We’ve been told what makes a strong password for years. The rules are indelibly etched in our minds: Make ‘em long, and make ‘em random. The more difficult a password is to guess, the harder it is to crack. That’s true. But there’s more to it.
Our password generator has created an incalculable number of long, random passwords since 2006. It’s gone through a few iterations in that time, but it’s been dubbed the Strong Password Generator for about 14 years. Because, well, that’s what it is, and who needs flashy nomenclature?
But it’s 2021; it’s time for a change, and I’m excited to announce the Smart Password Generator.
Still strong. So much smarter.
One smart cookie
I spoke with Client Apps Product Lead, Mitchell Cohen (also a smart cookie), about how the Smart Password Generator (SPG) earned its name.
Mitch first walked me through a user interface (UI) that’s clean and simple.
The UI is sparse because you don’t really need it. And therein lies the beauty. Elsewhere lies the brain.
The (aptly named) brain is where the core of our code structure lives. When you request a password, the generator calls on this central brain — no matter what version of 1Password you use. In a sense, Mitchell and his incredible team have ‘taught’ the brain what password requirements are, how they work, and how to conform in the strongest way possible.
If a website has the
passwordrules attribute coded in its HTML (hey-o, devs!), the brain can use those guidelines to generate a password. It can also check the list of websites that have custom password behavior. The list, which lives in the brain, is compiled in part with Apple and holds 200 websites (and counting). And my power users can still dive into the UI to adjust the password recipe, for those times you just need 49 characters.
But it’s the default setting - the setting that’s compatible with millions of websites across the internet, the setting that just works - that’s the smartest part.
Sense and sensibility
Mitchell’s team worked closely with Chief of Security, Jeffrey Goldberg, to develop a password-generation process that, for the first time, puts function over form.
It started with uniform distribution. While people are much more likely to choose some passwords more than others, the mathematical principle of uniform distribution ensures any of the nearly-countless possible passwords are just as likely to be generated as any other.
The wordlist used by the Smart Password Generator currently consists of 10,122 plausible English-language syllables. The SPG selects four syllables, one of which will be entirely uppercase, and blends them with separators, which are chosen from ten digits (0-9) and six basic symbols (!@.- _ *).
In the blink of an eye, you have a password that’s strong, and much more likely to be accepted by any website on earth.
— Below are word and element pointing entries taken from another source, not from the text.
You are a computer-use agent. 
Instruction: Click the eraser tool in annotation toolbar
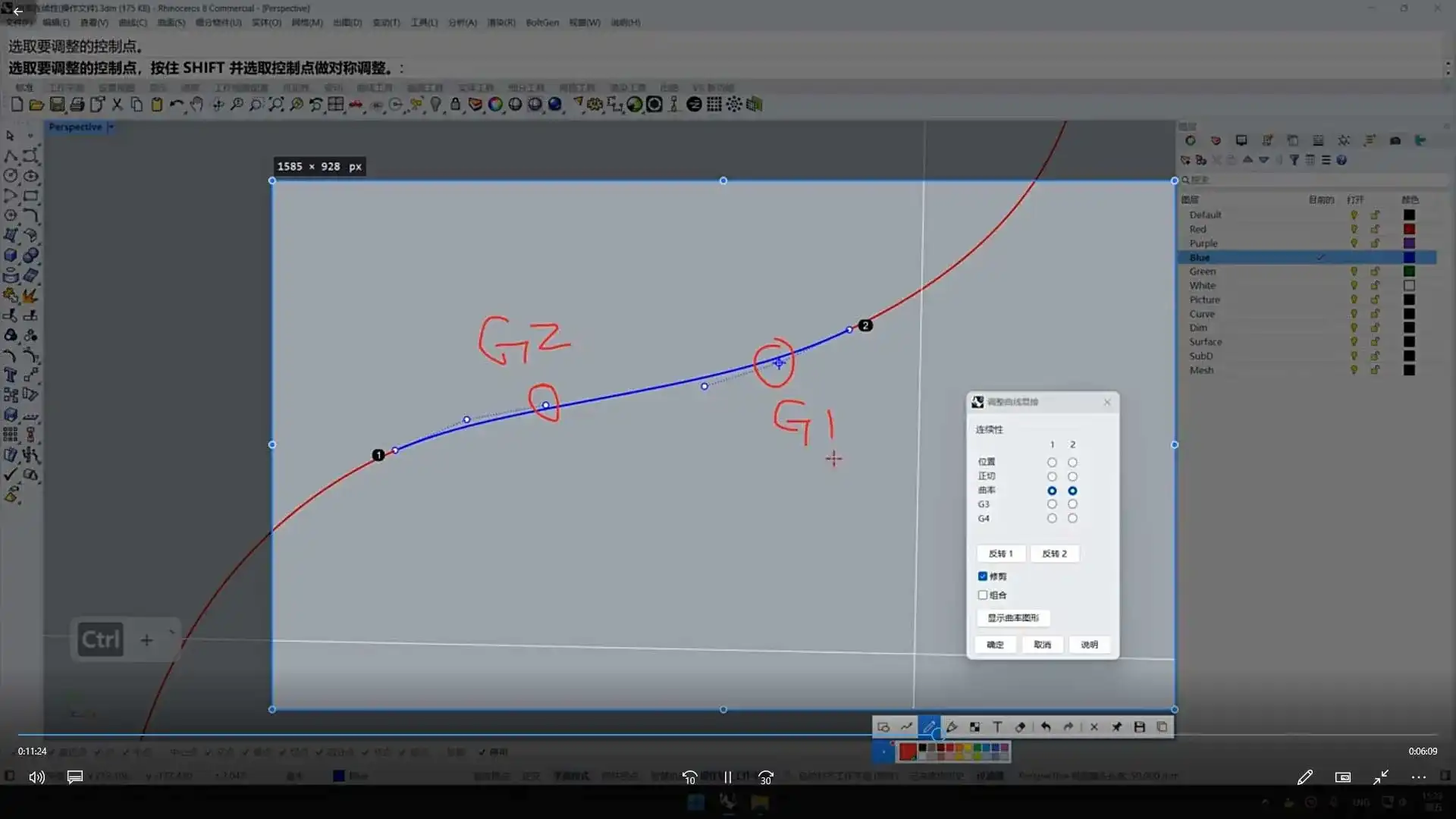tap(1020, 726)

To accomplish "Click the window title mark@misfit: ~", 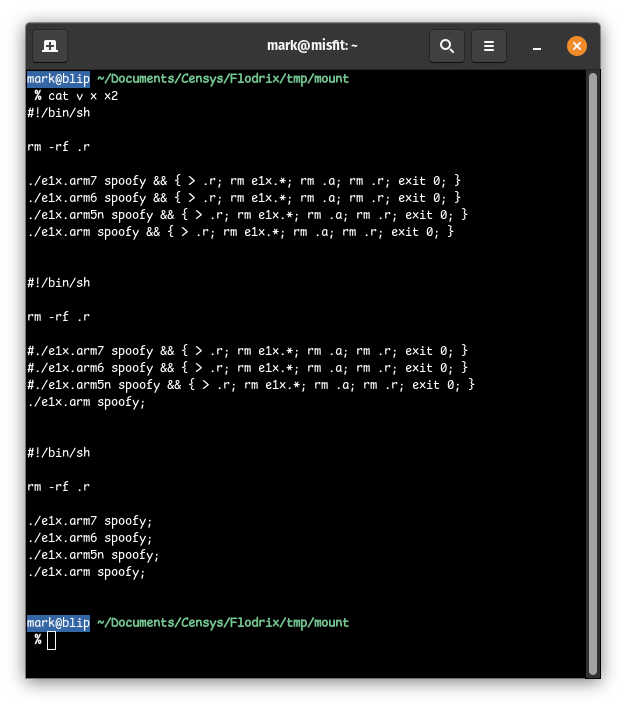I will pos(312,46).
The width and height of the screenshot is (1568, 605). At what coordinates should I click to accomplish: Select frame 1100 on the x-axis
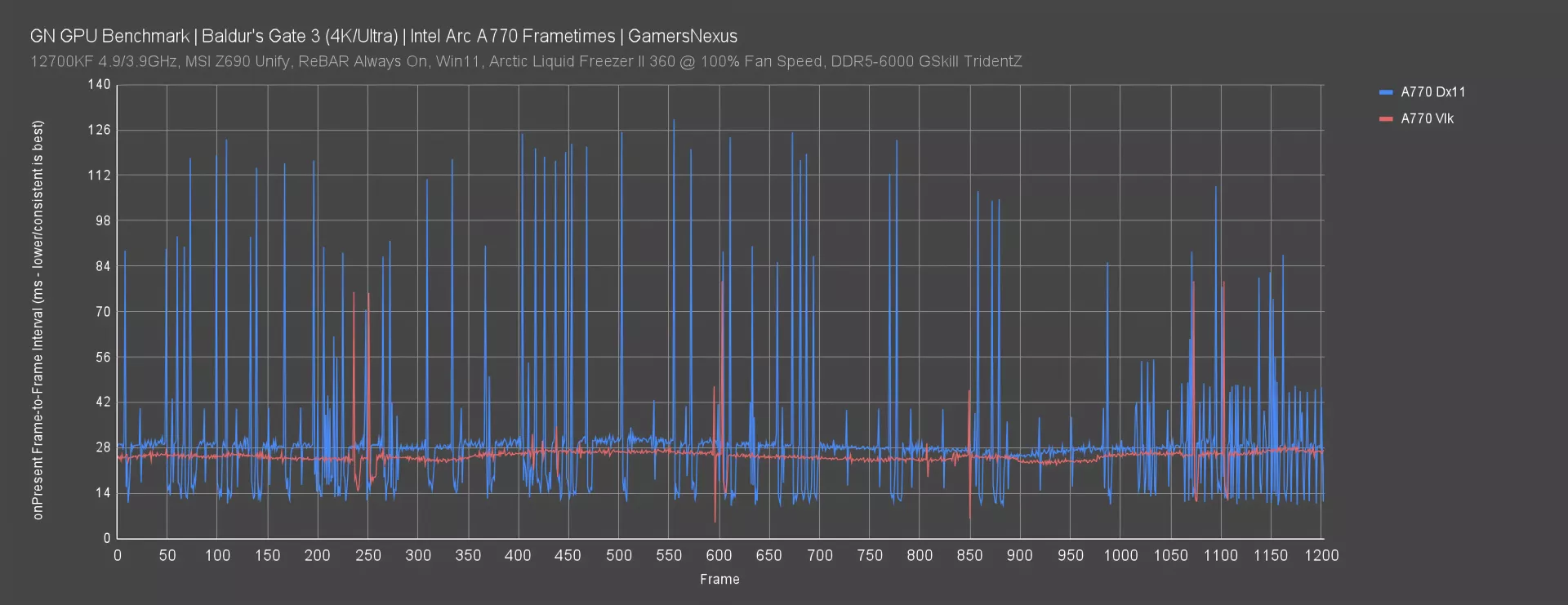coord(1220,555)
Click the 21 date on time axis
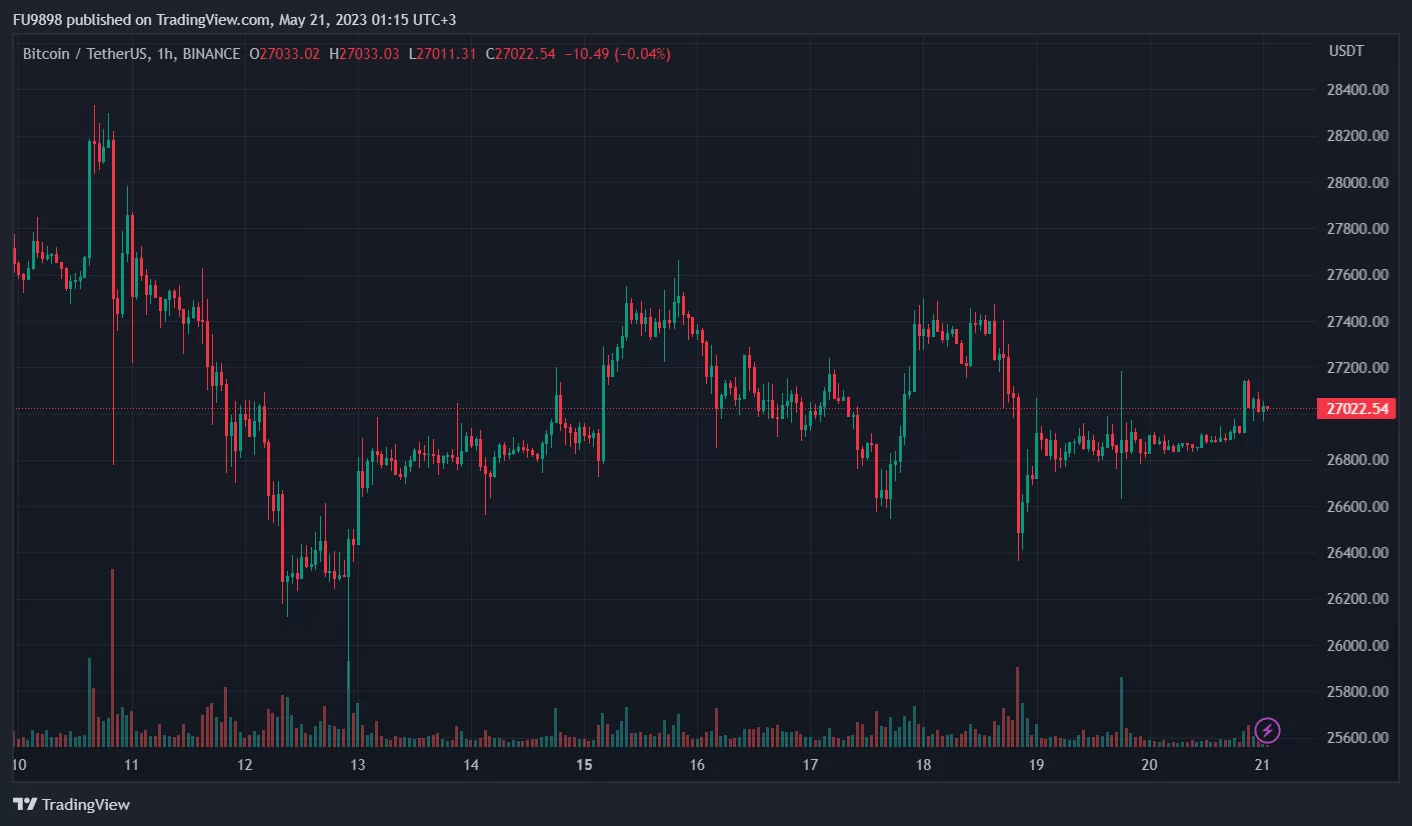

Long, random passwords just aren’t convenient. If you need to enter 45 randomly-generated characters on another device often enough, you’ll inevitably change that password to something like password123 because it’s easy to type and remember. It’s also - you got it - not strong.
While a lengthy, unintelligible password may appear stronger than a smart one, it’s mainly illusion. Pronounceable syllables make a smart password look human generated and, therefore, weaker. But a human-generated password could never be chosen uniformly and, therefore, can’t be accurately assessed for entropy.
We’ve made a compromise of sorts. We’ve sacrificed a few bits of entropy to gain a whole lot of convenience, compatibility, and accessibility — and those certainly are real world, which is what really matters.